On the heels of his well-bankrolled challenger’s campaign kickoff rally this weekend, Rep. Mike Honda announced Monday that he raised about $214,000 in this year’s first quarter toward his 2014 re-election campaign.
Honda, D-San Jose, faces a challenge in the 17th Congressional District from fellow Democrat Ro Khanna of Fremont, a former Obama administration Commerce Department official. Khanna raised a record-setting $1.2 million in the final quarter of 2011, when his plan was to succeed (but not challenge) Pete Stark in the 15th Congressional District; Stark was unseated by fellow Democrat Eric Swalwell last year, and now Khanna will try to do the same to Honda.
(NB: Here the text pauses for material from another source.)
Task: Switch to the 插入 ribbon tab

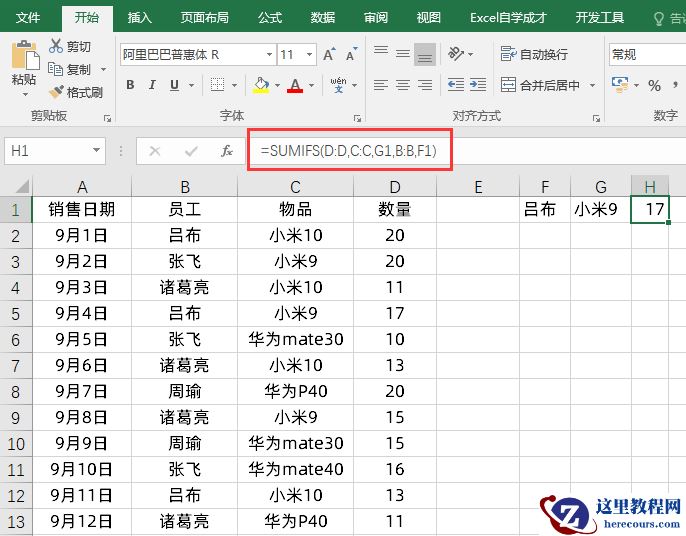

But Honda, who since the start of this year has been rolling out high-profile endorsements including those of President Barack Obama and almost all California House Democrats, seems ready to put up a hell of a fight.
His campaign said Monday that he raised $213,944.74 from 345 donors from Jan. 1 through March 31, and has hired a formidable fundraising team to hit wallets near and far. Madalene Xuan-Trang Mielke, founder and principal of Arum Group LLC, will direct national fundraising efforts and Shari Rubin-Rick and Brittany Kneebone Feitelberg of Integrated Fundraising Strategies will guide the California money operation.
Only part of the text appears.